Беде всегда была самой счастливой в их семье, способной находить приятное даже в самых незначительных вещах. Она была обещана Богу с рождения, и это сделало ее счастливой в полной мере. Двенадцати лет ее отдали в монастырь, и она приходила домой только по большим праздникам. Сегодня она дома, потому что отец захотел собрать всю семью, а слово Ард-Рига было законом.
— Я не думаю, что ты будешь счастлива, если разведешься с мужем, — сказала Беде, — ведь ты все еще любишь его. Может быть, после рождения ребенка все станет на свои места. Помни о гордости, сестра, и помни также, что за это время может что-нибудь измениться. Когда минуют черные дни, ты останешься женой и матерью его наследников.
Голова Эрин все еще покоилась на коленях Гвинн, и она внимательно смотрела на милое лицо Беде. Интуиция Беде зачастую поражала: будучи монахиней, она была далека от наивности или высокомерия. Она здраво смотрела на мир.
Гвинн вздохнула.
— Ты права, сестра, Я не буду этого делать.
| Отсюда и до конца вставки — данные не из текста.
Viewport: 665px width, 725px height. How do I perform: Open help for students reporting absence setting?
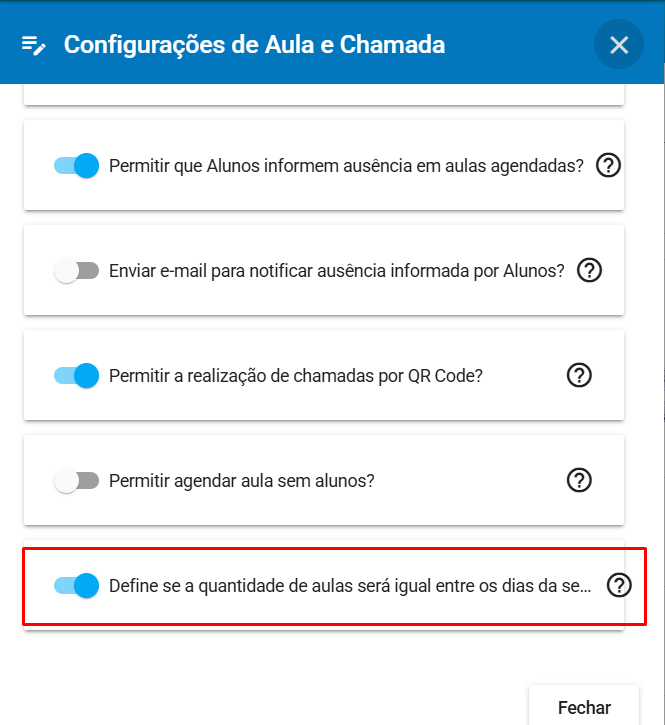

Я действительно настолько глупа, что продолжаю любить его. Я страстно желала замужества. Я приняла крупицы его любви за сильное чувство и горько плакала, когда увидела, что он увлекается другими. Но… я все еще люблю его. И надеюсь, как и Беде, что смогу завоевать его сердце снова. Когда родится ребенок… — Ее ресницы опустились, она вздохнула и еще раз посмотрела на Эрин.
— Прости меня, сестричка! Я стала такой злюкой. Я пыталась выместить на тебе обиду. Ты умна Эрин, и в своей ревности мне завидно, что ты не замужем. Никогда не делай этого! И никогда не будь такой глупой, не влюбляйся! Отдай свое сердце Богу, как это сделала Беде, если захочешь, но никогда не позволяй попасться в сети смертного мужчины.
— Какой ерундой ты ее пичкаешь! — вмешалась с презрением Брайд. — И так уже благоприятное время для ее замужества прошло, а ты хочешь, чтобы она всю молодость провела в воинских забавах с нашими братьями. Она дочь Аэда Финнлайта! Ее долг — выйти замуж, как и наш, сестра, расширять связи и беречь короны отца и братьев. Беде, спокойная и печальная в своем длинном черном одеянии, вдруг нетерпеливо сказала:
— Брайд, оставь девочку…
— Ни за что! — фыркнула Брайд. — Отец дрожит над ней. как выживший из ума старик! Нет уж, Клоннтайрт остался в прошлом, и Эрин придется смириться.
Как только было произнесено «Клоннтайрт», Эрин вспомнила, как терпеливо она высматривала, не возвращаются ли родители. Если она не поспешит, то упустит отца: он прикажет слугам приготовить все для мытья. Тогда, возможно, ей не удастся поговорить с ним до поздней ночи.
Она вскочила, прекрасно сознавая, что ее столь явная поспешность побудит Брайд броситься к Маэве и наболтать о всяких ужасах. Но Брайд не останется надолго в Таре. Когда собрание закончится, я вожди разойдутся, Брайд вернется в свою область с мужем и сыновьями.
— Простите меня, сестры, — промолвила Эрин. Потом она быстро прошла мимо них по Грианану, приветливо улыбаясь женщинам, занимавшимися рукоделием.
Когда Эрин вышла наружу, она услышала разговор отца с матерью; они обсуждали блюда, которые будут поданы сегодня вечером. Эрин не хотела видеть мать, Маэве не была и наполовину так сурова, как Брайд, но она обычно смотрела на Эрин с такой печалью, что девушка ощущала себя странно виноватой. Эрин не верила, что когда-нибудь она будет относиться к людям подобно. Маэве, доброжелательно и приветливо.